- SUPPLIED DATA
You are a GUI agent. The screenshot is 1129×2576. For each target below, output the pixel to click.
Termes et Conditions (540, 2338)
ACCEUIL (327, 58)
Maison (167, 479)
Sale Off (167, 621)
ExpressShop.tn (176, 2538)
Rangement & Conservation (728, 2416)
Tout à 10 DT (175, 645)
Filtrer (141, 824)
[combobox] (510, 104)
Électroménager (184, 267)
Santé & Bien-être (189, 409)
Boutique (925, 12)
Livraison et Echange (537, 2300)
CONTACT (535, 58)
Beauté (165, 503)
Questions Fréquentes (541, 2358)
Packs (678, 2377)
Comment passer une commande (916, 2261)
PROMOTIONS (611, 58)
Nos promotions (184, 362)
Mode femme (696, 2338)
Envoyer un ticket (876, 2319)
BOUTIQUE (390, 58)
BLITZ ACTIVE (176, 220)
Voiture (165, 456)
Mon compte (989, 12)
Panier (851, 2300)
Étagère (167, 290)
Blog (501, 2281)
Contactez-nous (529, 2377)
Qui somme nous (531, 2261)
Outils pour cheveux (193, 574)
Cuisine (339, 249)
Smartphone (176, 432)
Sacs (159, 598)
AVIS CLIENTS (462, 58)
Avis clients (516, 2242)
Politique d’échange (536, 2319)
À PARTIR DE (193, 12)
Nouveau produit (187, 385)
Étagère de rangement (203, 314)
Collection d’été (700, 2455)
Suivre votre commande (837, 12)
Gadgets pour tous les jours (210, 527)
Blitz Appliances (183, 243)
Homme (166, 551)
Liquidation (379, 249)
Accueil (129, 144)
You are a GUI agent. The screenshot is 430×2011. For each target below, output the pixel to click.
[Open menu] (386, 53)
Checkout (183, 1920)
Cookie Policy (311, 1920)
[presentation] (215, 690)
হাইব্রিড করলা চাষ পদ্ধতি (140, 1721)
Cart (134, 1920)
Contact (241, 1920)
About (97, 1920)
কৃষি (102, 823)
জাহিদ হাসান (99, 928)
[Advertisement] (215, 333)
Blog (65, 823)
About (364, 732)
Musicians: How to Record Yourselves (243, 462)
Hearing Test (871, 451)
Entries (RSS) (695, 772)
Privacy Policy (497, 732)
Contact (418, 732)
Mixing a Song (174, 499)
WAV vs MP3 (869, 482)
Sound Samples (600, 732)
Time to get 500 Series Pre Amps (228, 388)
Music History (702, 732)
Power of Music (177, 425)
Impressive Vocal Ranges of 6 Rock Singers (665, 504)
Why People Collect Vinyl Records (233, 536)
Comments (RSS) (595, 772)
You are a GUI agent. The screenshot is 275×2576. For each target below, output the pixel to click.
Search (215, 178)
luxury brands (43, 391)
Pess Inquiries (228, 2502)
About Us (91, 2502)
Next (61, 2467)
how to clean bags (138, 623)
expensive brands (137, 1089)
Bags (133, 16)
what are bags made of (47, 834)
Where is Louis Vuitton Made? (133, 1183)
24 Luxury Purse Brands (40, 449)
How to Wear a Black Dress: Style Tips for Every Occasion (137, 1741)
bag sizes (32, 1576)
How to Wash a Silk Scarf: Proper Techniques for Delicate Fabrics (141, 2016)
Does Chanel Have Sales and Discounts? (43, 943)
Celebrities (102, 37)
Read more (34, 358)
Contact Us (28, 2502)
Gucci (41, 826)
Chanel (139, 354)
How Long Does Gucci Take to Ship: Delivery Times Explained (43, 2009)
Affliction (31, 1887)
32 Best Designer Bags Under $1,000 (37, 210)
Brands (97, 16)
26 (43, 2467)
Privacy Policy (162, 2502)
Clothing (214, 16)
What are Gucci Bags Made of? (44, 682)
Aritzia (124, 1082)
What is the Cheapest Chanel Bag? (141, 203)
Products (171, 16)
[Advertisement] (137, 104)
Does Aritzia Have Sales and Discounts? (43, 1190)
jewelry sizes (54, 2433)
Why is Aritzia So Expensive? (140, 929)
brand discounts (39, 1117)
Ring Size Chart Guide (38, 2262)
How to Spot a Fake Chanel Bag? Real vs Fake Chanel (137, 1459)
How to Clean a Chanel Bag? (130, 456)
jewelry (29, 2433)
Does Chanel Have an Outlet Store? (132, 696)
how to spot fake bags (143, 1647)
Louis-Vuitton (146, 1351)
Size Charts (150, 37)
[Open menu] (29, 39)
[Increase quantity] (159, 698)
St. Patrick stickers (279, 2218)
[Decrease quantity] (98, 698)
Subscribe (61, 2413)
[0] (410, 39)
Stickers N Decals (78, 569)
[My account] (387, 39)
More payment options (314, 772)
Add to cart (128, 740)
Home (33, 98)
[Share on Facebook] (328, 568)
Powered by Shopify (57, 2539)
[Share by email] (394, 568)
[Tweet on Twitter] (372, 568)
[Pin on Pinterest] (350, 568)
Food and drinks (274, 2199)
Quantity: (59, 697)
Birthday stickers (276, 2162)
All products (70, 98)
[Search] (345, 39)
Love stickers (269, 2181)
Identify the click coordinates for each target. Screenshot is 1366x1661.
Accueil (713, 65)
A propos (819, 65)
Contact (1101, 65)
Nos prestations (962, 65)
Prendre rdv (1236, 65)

- WORK REQUEST
Everything from the line with "Maison (167, 479)" through the line with "Comments (RSS) (595, 772)" should be written out exactly as it appears above, end lines included, and nothing outside that range.

- FINISHED EXERCISE
Maison (167, 479)
Sale Off (167, 621)
ExpressShop.tn (176, 2538)
Rangement & Conservation (728, 2416)
Tout à 10 DT (175, 645)
Filtrer (141, 824)
[combobox] (510, 104)
Électroménager (184, 267)
Santé & Bien-être (189, 409)
Boutique (925, 12)
Livraison et Echange (537, 2300)
CONTACT (535, 58)
Beauté (165, 503)
Questions Fréquentes (541, 2358)
Packs (678, 2377)
Comment passer une commande (916, 2261)
PROMOTIONS (611, 58)
Nos promotions (184, 362)
Mode femme (696, 2338)
Envoyer un ticket (876, 2319)
BOUTIQUE (390, 58)
BLITZ ACTIVE (176, 220)
Voiture (165, 456)
Mon compte (989, 12)
Panier (851, 2300)
Étagère (167, 290)
Blog (501, 2281)
Contactez-nous (529, 2377)
Qui somme nous (531, 2261)
Outils pour cheveux (193, 574)
Cuisine (339, 249)
Smartphone (176, 432)
Sacs (159, 598)
AVIS CLIENTS (462, 58)
Avis clients (516, 2242)
Politique d’échange (536, 2319)
À PARTIR DE (193, 12)
Nouveau produit (187, 385)
Étagère de rangement (203, 314)
Collection d’été (700, 2455)
Suivre votre commande (837, 12)
Gadgets pour tous les jours (210, 527)
Blitz Appliances (183, 243)
Homme (166, 551)
Liquidation (379, 249)
Accueil (129, 144)
You are a GUI agent. The screenshot is 430×2011. For each target below, output the pixel to click.
[Open menu] (386, 53)
Checkout (183, 1920)
Cookie Policy (311, 1920)
[presentation] (215, 690)
হাইব্রিড করলা চাষ পদ্ধতি (140, 1721)
Cart (134, 1920)
Contact (241, 1920)
About (97, 1920)
কৃষি (102, 823)
জাহিদ হাসান (99, 928)
[Advertisement] (215, 333)
Blog (65, 823)
About (364, 732)
Musicians: How to Record Yourselves (243, 462)
Hearing Test (871, 451)
Entries (RSS) (695, 772)
Privacy Policy (497, 732)
Contact (418, 732)
Mixing a Song (174, 499)
WAV vs MP3 (869, 482)
Sound Samples (600, 732)
Time to get 500 Series Pre Amps (228, 388)
Music History (702, 732)
Power of Music (177, 425)
Impressive Vocal Ranges of 6 Rock Singers (665, 504)
Why People Collect Vinyl Records (233, 536)
Comments (RSS) (595, 772)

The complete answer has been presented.